The Royal Navy’s Astute Class submarine is a nuclear-powered attack submarine, which will replace the five Swiftsure Class submarines, launched between 1973 and 1977 and approaching the end of their operational life.

The initial order quantity was three, but the UK Ministry of Defence (MoD) ordered an additional four, meaning seven submarines will be built as part of the Astute Class. The performance specification of the Astute is an extension of the performance of the Trafalgar Class batch 1 fleet of the Royal Navy’s Second Submarine Squadron based at Devonport.

The Trafalgar batch 1 submarines are to be decommissioned by 2022, beginning with HMS Trafalgar, which was decommissioned in December 2009. The Astute Class submarines will be based at Faslane in Scotland.

Trafalgar class


Essentially an improved Swiftsure class design, the Trafalgar class constitutes the third generation of British SSNs built at the Vickers shipyard in Barrow-in-Fumess. The lead boat, HMS Trafalgar, was launched in 1981 and commissioned into the Royal Navy in March 1983, serving with the Swiftsure class boats at the Devonport naval base. The class total of seven boats also includes HMS Talent, HMS Tireless, HMS Torbay, HMS Trenchant, HMS Triumph and HMS Turbulent.

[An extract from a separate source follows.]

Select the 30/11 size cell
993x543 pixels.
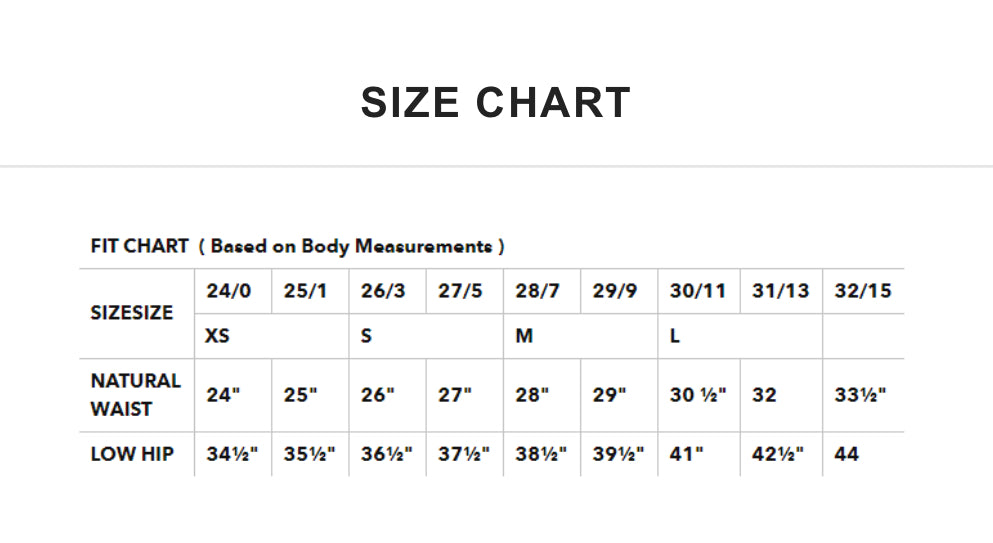coord(697,292)
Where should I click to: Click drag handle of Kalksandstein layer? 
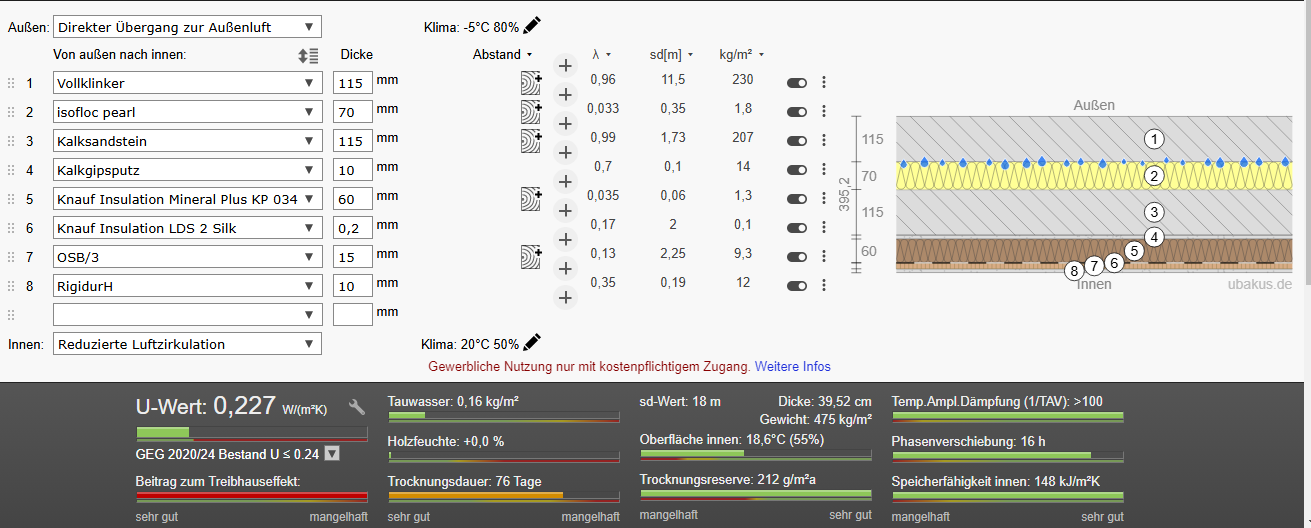click(x=12, y=141)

The major improvements over the Swiftsure class include several features to reduce the underwater radiated noise. These comprise a new reactor system, a pumpjet propulsion system rather than a conventional propeller, and the covering of the pressure hull and outer surfaces with anechoic tiles to give the same type of protection as afforded by the Soviet Clusterguard coating in reducing noise.

The Trafalgar was the first boat to be fitted with the Type 2020 sonar, and was used as the development test platform for the system. According to other reports there has also been a rearrangement of the internal compartments to allow a rationalization and centralization of the operations, sound and ESM/radar rooms. The remaining systems, the armament and the sonars are the same as fitted to the Swiftsure class boats, although a thermal imaging periscope is now carried as part of the search and attack periscope fit, and Type 197 sonar is no longer carried. The fin, like those of the earlier British SSNs, houses an SHF DF antenna, communications antennae, and snort induction, radar and ESM masts. Underwater communications are believed to be conducted via a towed buoy and/of a floating antenna.

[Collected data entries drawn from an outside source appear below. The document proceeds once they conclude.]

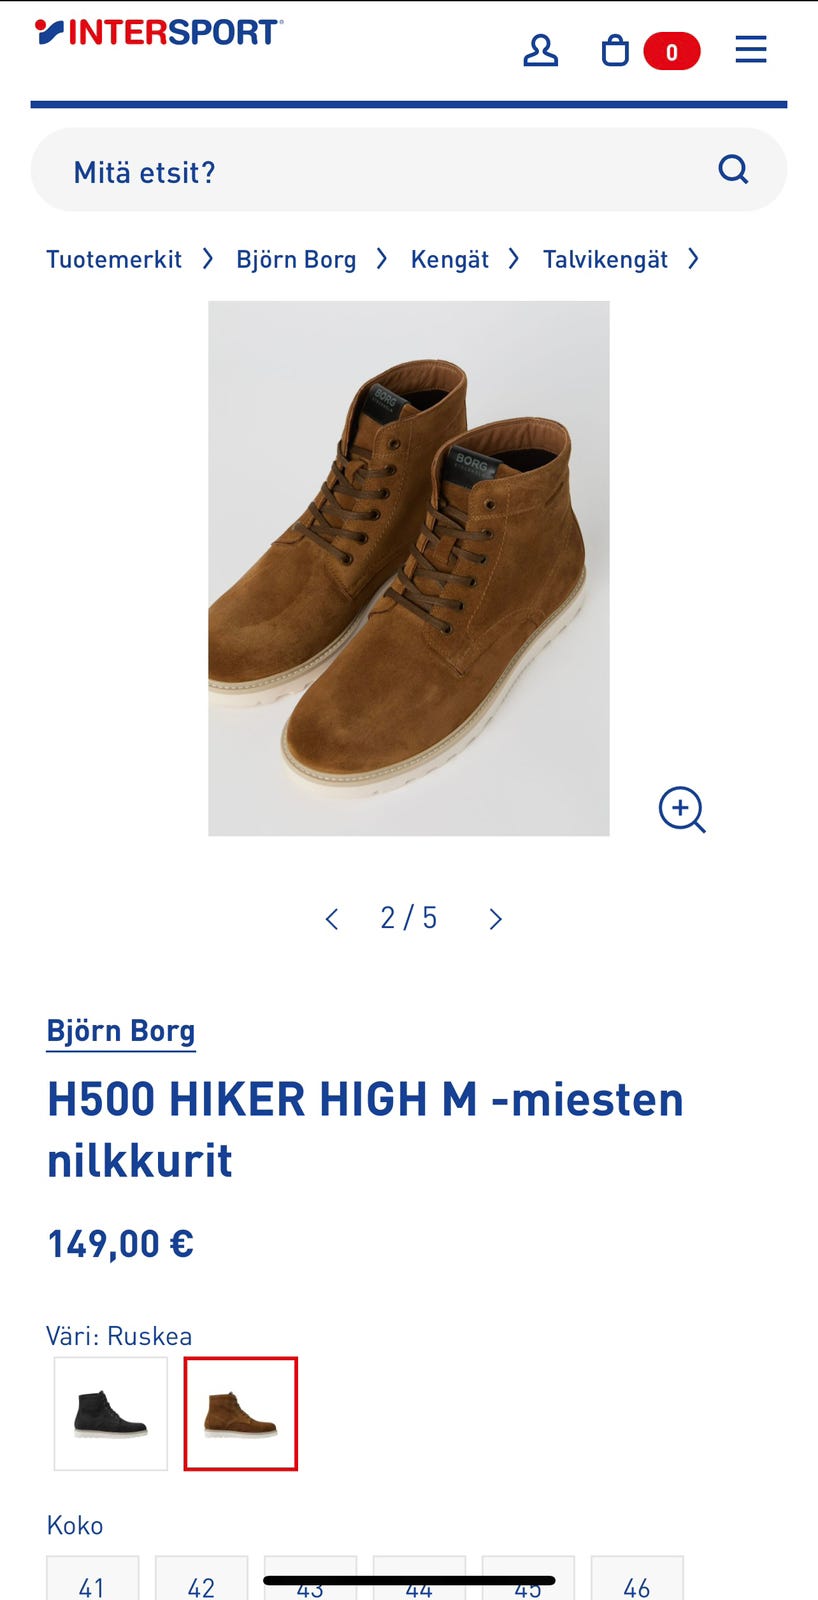Open Björn Borg brand link above title
The height and width of the screenshot is (1600, 818).
click(x=121, y=1031)
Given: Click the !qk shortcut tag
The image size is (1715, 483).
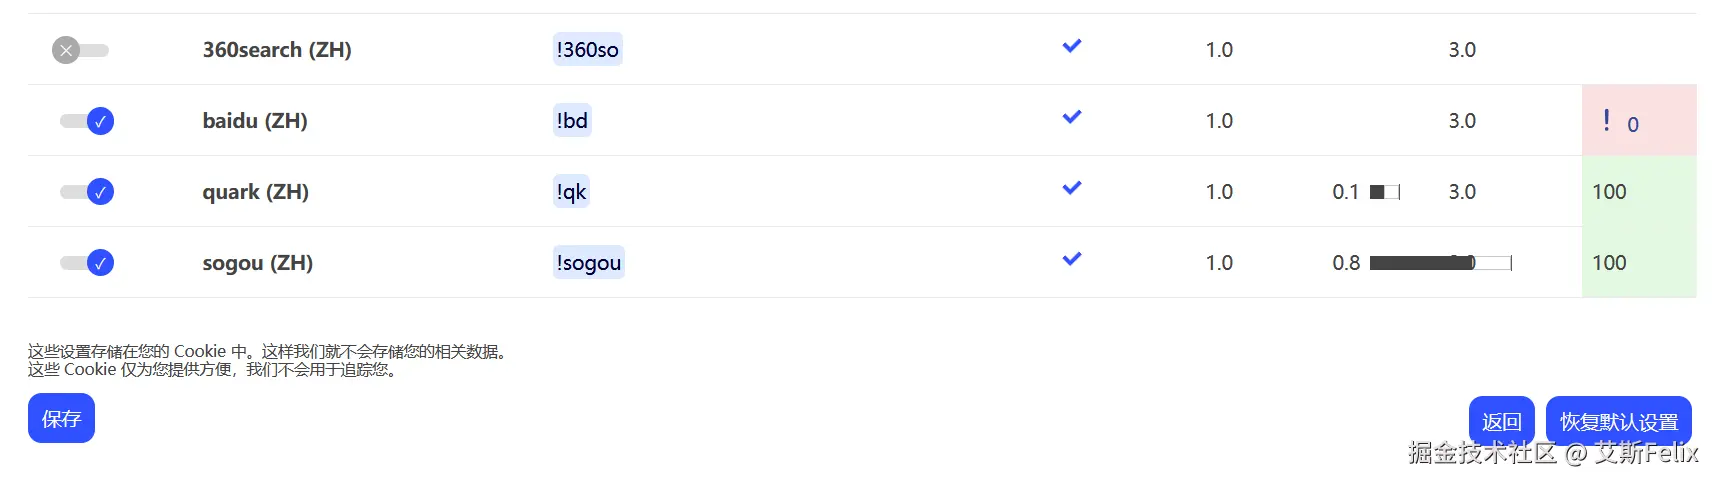Looking at the screenshot, I should coord(571,192).
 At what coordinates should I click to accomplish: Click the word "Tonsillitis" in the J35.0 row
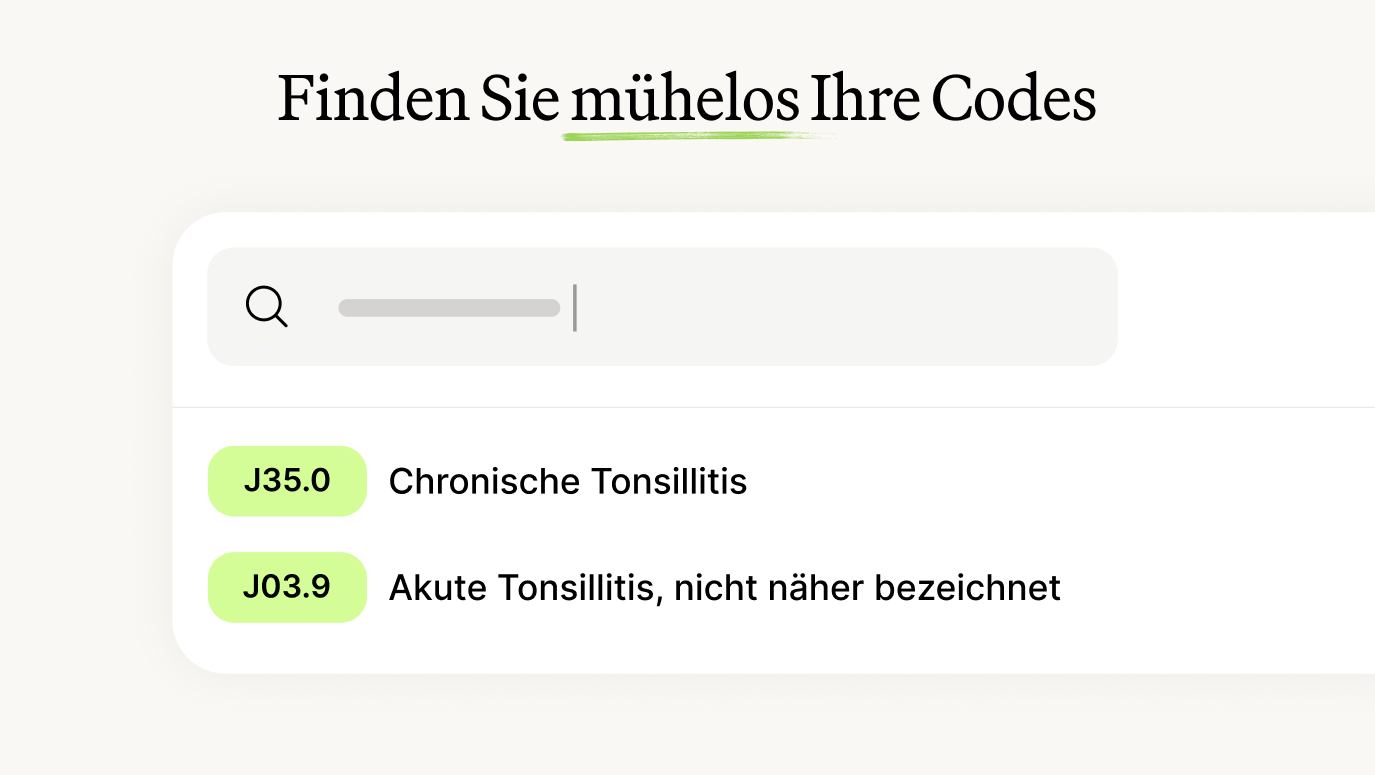point(669,482)
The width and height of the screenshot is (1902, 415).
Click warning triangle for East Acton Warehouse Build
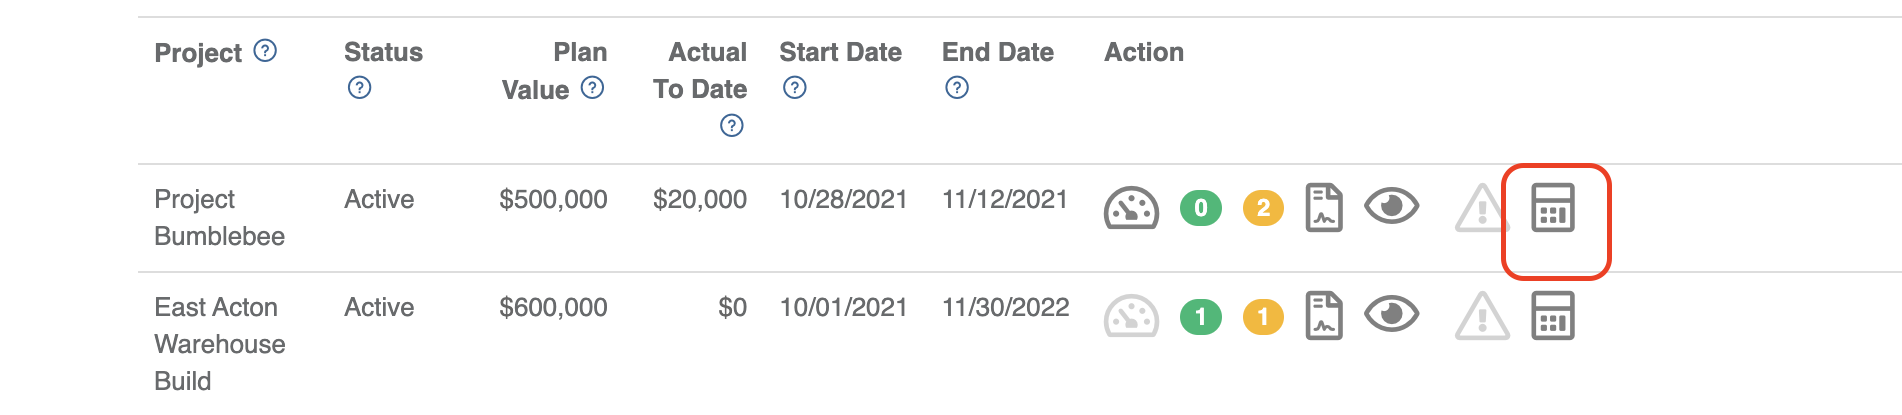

HMS TALENT (S92) – Crown copyright

The primary mission of the Trafalgar class submarines all of which remain in service with the Royal Navy, is anti-submarine warfare, with anti-surface ship warfare as a secondary role. The boats can launch the Tomahawk Block IIIC cruise missile. Source

Royal Navy’s attack submarine development history

BAE Systems Astute Class is the prime contractor for the project and the submarines are being built at the BAE Systems Marine Barrow shipyard. The first three Astute ships were named HMS Astute (S119), HMS Ambush (S120) and HMS Artful (S121).

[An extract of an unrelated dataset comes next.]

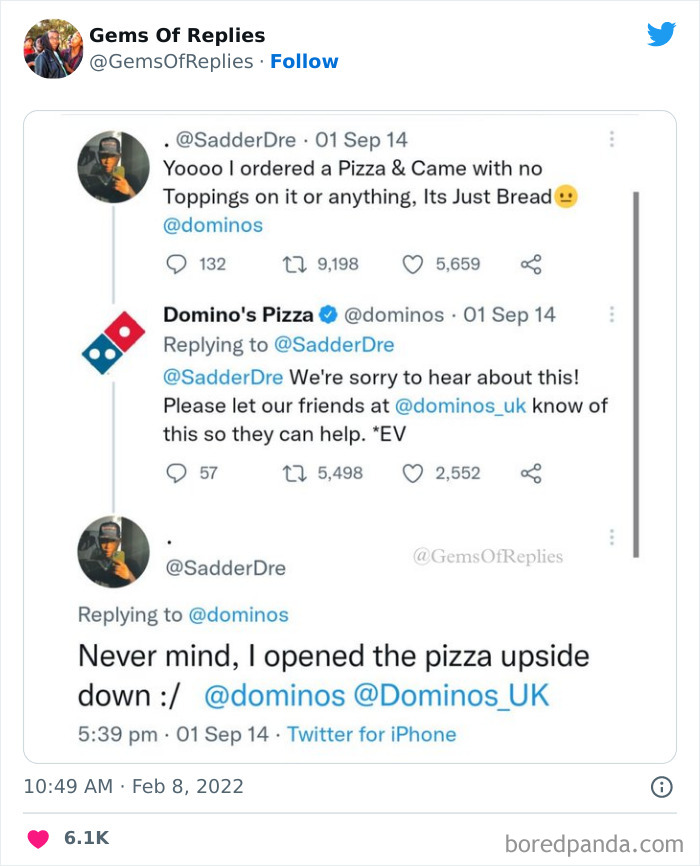Click the Twitter bird logo
The image size is (700, 866).
click(x=661, y=34)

The fourth submarine was named HMS Audacious (S122). The fifth Astute Class submarine was named Anson (S123) in September 2011. The sixth and seventh are named Agamemnon (S124) and Agincourt (S125) respectively.

The keel for the first submarine, HMS Astute, was laid in January 2001. It was launched on 8 June 2007. In October 2007, HMS Astute made the first dive for an underwater systems test at the ‘dive hole’ in Devonshire Dock, Barrow. In October, the vessel also successfully carried out first firing trials from its torpedo tubes. HMS Astute was commissioned in August 2010.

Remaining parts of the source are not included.